After Kyron vanished, search and rescue teams combed through the northwest hills of Portland while witnesses of the science fair tried to pin point the exact moment that the seven-year-old was last seen. Rumors speculating that Terri was responsible for her stepson’s disappearance began to swirl around Portland until they became the dominant narrative.

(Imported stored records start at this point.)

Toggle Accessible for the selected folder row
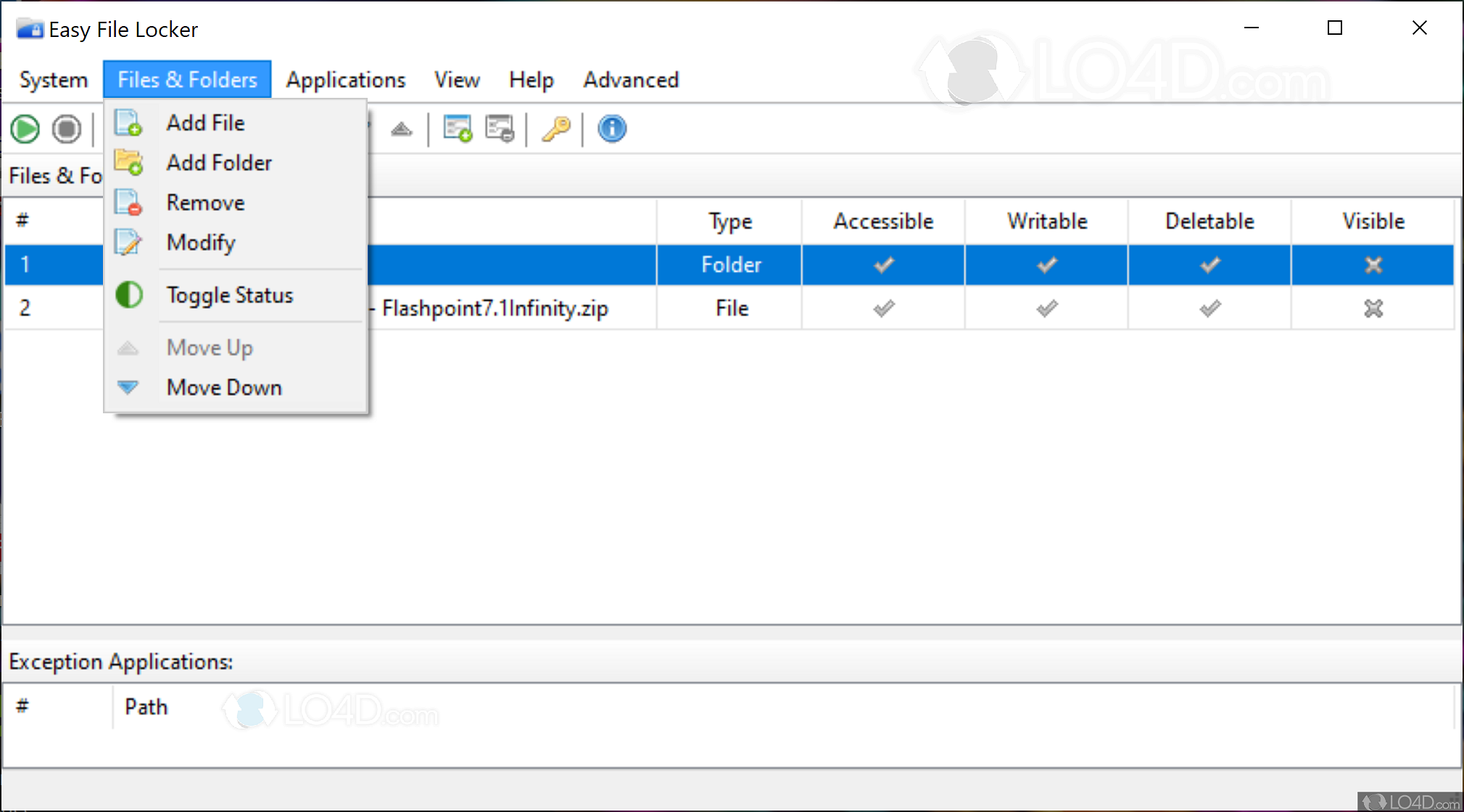 tap(882, 265)
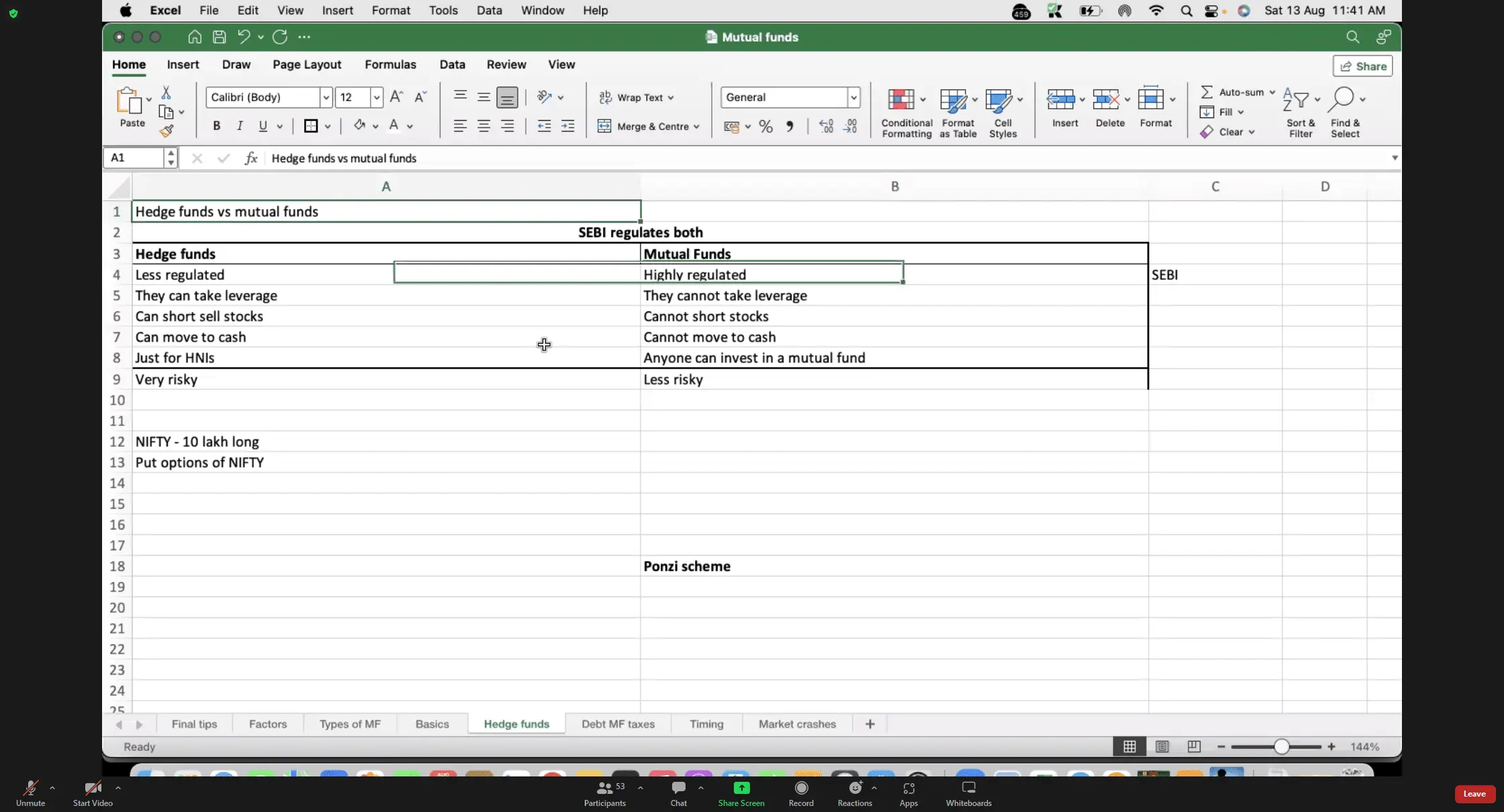
Task: Open the font name dropdown
Action: (326, 97)
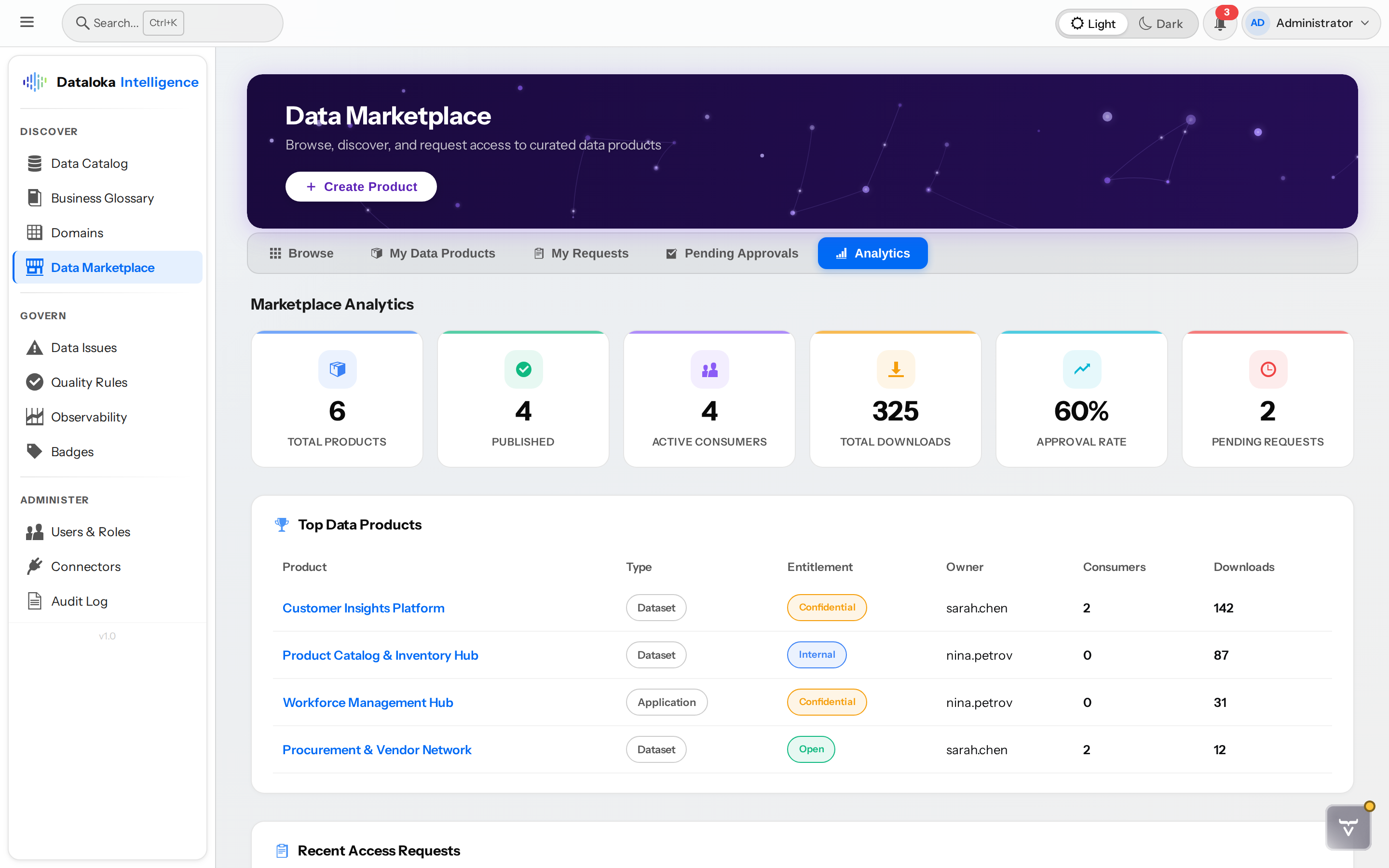The image size is (1389, 868).
Task: Switch to the Pending Approvals tab
Action: click(x=732, y=253)
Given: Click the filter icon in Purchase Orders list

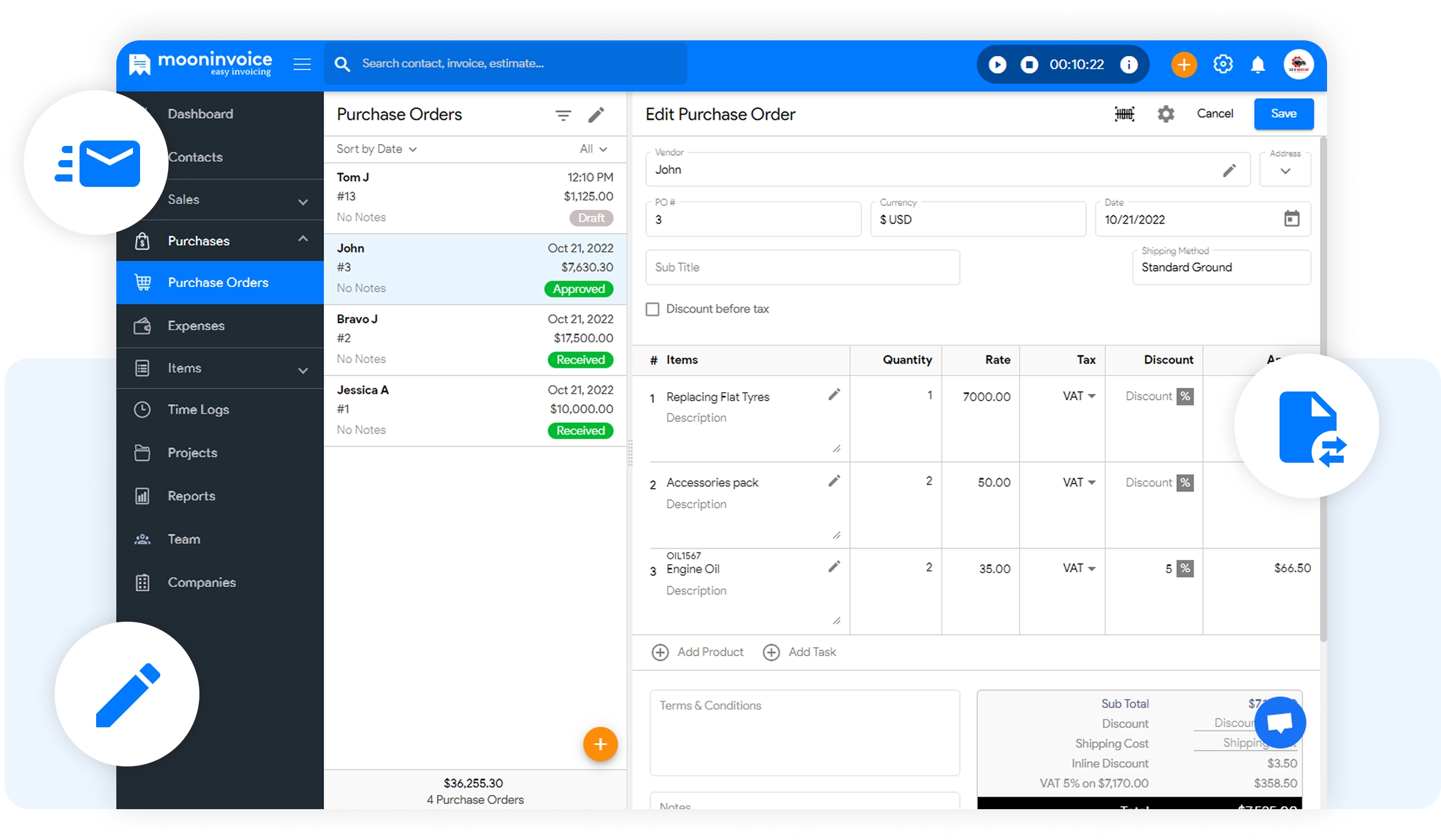Looking at the screenshot, I should (x=563, y=115).
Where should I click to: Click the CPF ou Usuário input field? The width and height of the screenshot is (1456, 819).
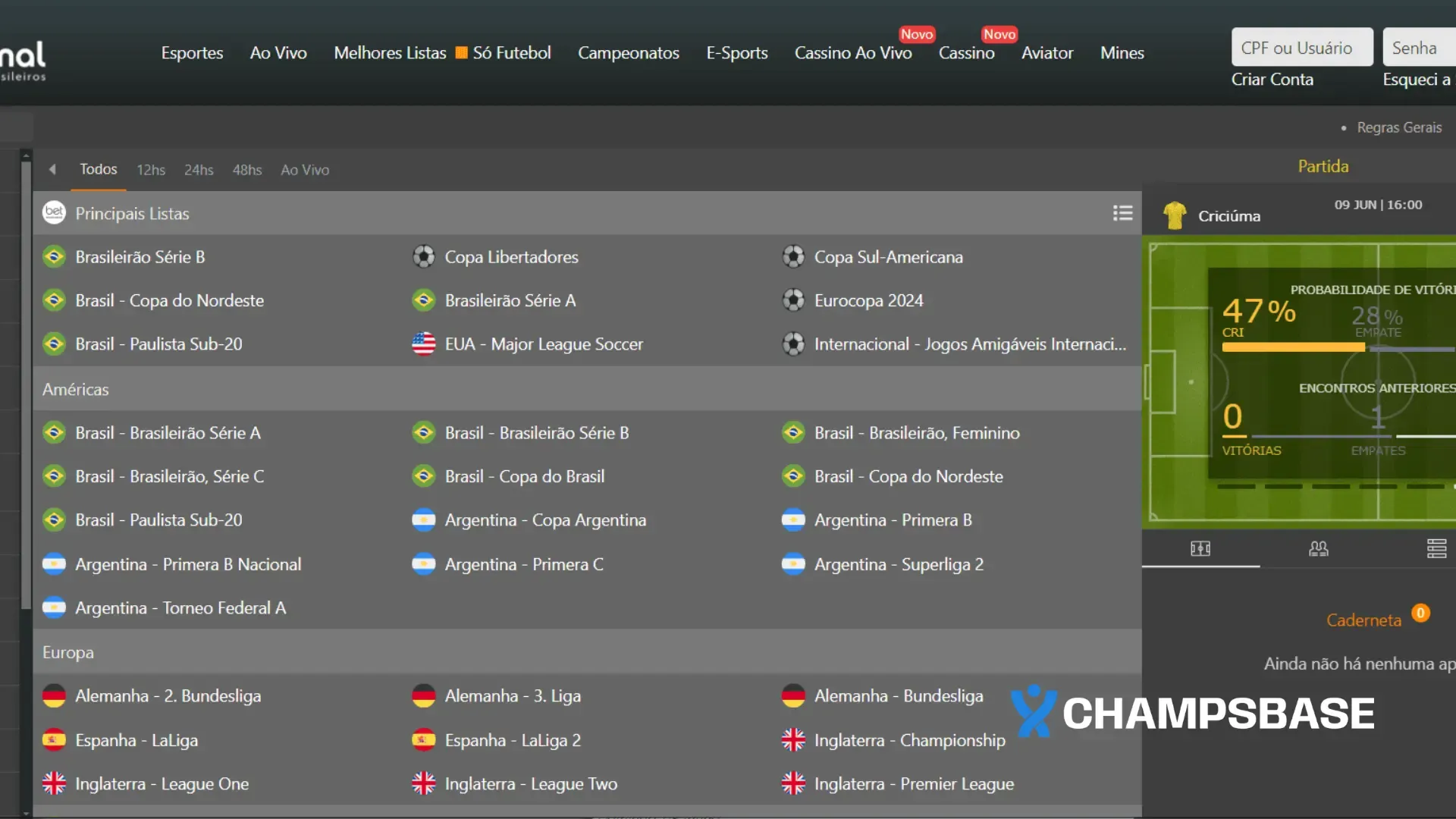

In revisiting Kyron’s case, Real Life Nightmare cultivates a semblance of hope that the now 17-year-old may one day be brought home safely to his family. The series parses out each and every notable detail of the investigation’s timeline and takes care to highlight any discrepancies that may spark a viable new lead in the case. In addition to providing the opinions of several lead investigators, “Vanished from School” also includes brief discussions with Terri’s defense lawyer and snippets of her 2016 interview circuit with People Magazine and Dr. Phil. By seamlessly weaving these multiple perspectives together, the series successfully constructs a more complete image of what might have happened on June 4, 2010

“Vanished from School,” features brand new interviews with Kaine and Desiree as they reflect on the harrowing events of the last decade whilst maintaining hope that their son is alive. Despite 10 years of dead ends, Real Life Nightmare reveals that the investigation is still ongoing and that new leads are actively being followed. As I’ve watched my best friend’s little brother grow up and graduate high school without his friend and classmate alongside him, I constantly wonder what happened to Kyron and what he would be like today. Now, thanks to Real Life Nightmare, I have newfound optimism that even the case’s most critical questions will be answered as more and more people become involved in the investigation.

Real Life Nightmare will stream live on CNNgo (available for subscribers at CNN.com/go and via CNNgo apps on Apple TV, Amazon Fire, Samsung Smart TV, Android TV, and Roku) and on the CNN mobile apps for both iOS and Android. For those with cable/satellite systems, the episodes will also be available on demand the day after their broadcast premiere on HLN.